Do you worry about academic research being mostly automated in 5-10 years? For now, conceptual innovations, taste, creativity, and building out AI workflows still require the human touch, but are you so sure that Claude 6 won’t be better at all off those than all (or 99%+) of academics?

Alexander Kustov's avatar

It's certainly possible. The hope is that we will adapt and start doing things that humans can still do better like doing qualitative research, collecting novel data from hard-to-reach physical contexts, and teaching with a good old "human touch." But that's the point--I genuinely have no idea what happens in 10 years.

Matt's avatar

Yes Claude 6 (or 8 or 10) will be better at every one of those things. We have no idea how anyone is going to earn a living in 10-20 years. Maybe 5 years.

Jamie-Lukas Campbell's avatar

This was an insightful and thoughtful take, Professor. Many thank-yous for writing it. It saddens me that some academics fail to see AI as a valuable tool that radically transforms student experience and learning. And, it is difficult to listen to senior academics denounce this tool on the basis that it negatively impacts cognitive diversity and original thought when all one needs to do is look around the academic boardroom and find that diversity is no-where to be found and is barely referenced in their syllabi.

While I appreciate educators' concerns around AI – some come across as incredibly bad-faith and demonstrate a stronger commitment to the status-quo rather than actually delivering on what students and our communities need. It is also laughable when academics shout "AI flattens writing," mocking students' writing knowing that neurodivergent scholars have long-been flagged for 'flattened writing' and that the styles of writing taught were built on a system that just doesn't reflect the rich diversity of today's classrooms in the first place (epistemic injustice is rife in the humanities).

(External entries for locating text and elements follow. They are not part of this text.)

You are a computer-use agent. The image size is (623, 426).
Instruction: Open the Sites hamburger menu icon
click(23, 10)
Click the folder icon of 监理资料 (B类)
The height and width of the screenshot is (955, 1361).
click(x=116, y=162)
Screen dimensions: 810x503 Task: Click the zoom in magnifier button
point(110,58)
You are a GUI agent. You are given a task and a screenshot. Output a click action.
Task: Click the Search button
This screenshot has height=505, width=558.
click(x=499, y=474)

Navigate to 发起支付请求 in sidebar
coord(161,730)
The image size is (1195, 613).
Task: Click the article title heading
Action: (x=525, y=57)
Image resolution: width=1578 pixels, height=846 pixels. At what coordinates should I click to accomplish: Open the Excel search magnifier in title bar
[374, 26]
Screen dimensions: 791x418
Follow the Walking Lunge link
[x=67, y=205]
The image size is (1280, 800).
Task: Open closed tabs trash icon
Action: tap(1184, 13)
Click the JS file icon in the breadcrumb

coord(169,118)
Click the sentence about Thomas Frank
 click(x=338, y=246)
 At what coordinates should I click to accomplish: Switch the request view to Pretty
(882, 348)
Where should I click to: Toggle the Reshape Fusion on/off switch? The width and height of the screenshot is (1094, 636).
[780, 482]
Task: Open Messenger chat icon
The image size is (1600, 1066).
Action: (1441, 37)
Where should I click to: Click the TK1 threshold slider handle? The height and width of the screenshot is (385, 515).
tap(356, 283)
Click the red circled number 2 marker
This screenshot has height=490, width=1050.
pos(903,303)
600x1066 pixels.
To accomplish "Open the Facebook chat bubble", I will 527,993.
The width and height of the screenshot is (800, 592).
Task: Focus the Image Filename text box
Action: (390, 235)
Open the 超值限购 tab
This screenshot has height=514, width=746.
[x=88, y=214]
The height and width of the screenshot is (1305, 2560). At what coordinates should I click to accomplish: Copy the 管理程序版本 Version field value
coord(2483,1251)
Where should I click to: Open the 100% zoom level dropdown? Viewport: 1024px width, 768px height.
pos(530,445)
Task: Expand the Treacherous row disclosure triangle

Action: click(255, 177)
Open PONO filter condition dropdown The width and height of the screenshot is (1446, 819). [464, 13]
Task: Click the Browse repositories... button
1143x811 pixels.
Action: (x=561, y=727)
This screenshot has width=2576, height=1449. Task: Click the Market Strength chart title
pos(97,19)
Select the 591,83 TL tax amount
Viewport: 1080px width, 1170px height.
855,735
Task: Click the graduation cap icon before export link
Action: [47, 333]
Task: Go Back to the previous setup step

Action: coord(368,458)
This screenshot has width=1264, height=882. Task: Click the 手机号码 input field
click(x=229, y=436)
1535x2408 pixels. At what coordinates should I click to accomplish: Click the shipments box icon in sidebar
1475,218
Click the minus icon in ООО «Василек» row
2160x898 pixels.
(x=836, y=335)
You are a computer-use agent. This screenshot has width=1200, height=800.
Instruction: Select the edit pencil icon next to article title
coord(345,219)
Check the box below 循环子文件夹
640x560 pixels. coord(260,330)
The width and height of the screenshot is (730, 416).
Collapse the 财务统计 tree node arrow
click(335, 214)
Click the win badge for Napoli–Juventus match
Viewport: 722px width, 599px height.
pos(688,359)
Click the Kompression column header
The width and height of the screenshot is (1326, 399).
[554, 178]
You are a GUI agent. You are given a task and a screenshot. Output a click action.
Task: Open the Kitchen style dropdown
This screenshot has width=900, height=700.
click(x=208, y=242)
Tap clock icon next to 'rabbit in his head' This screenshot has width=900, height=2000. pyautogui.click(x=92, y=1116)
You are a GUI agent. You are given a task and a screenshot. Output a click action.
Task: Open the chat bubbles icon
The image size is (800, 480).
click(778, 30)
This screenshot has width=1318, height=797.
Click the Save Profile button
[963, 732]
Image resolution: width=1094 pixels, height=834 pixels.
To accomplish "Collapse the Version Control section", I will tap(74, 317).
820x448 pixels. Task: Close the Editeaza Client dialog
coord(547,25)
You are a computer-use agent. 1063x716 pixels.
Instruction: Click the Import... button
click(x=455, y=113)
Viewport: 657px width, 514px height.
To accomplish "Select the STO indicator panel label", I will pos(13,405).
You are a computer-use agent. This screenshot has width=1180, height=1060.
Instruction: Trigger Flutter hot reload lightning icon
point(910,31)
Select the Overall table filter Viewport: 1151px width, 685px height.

To your point, AI can lead HE to change; oral defenses, more dialogical learning, skills-based learning, cognitive scaffolding, etc.) that ensure academic rigor and support ongoing learning and development. Libraries and archives are using AI to help categorize, transcribe, and make data accessible – saving researchers and students time and money; researcher curated archives are now adopting AI to develop human-shaped narratives that avoid extractive and exploitative practices, translate work that was once inaccessible to non-native speakers, map work between the Global North and South, and more... I think it's exciting. And while I respect the anxiety AI has caused, the deeper issue it has revealed is the persistence of gatekeeping within institutions that have long excluded those with whom they should be most invested in engaging and collaborating.

Chad Raymond's avatar

An example of conservative institutional gatekeeping: universities have created faculty/administrator committees to "examine the implications" and "make recommendations" on AI policy. The committees meet at most twice a semester and are supposed to issue findings in a year or two. The results of their work will end up in a digital file folder that no one ever opens.